**Entries supplied:**
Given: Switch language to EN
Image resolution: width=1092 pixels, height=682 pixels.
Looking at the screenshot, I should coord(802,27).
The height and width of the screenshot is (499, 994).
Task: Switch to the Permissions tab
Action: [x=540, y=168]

**To do:** The line with "Image resolution: width=1092" through the last line of the data: write these out exactly, and no others.

**Response to this exercise:**
Image resolution: width=1092 pixels, height=682 pixels.
Looking at the screenshot, I should coord(802,27).
The height and width of the screenshot is (499, 994).
Task: Switch to the Permissions tab
Action: [x=540, y=168]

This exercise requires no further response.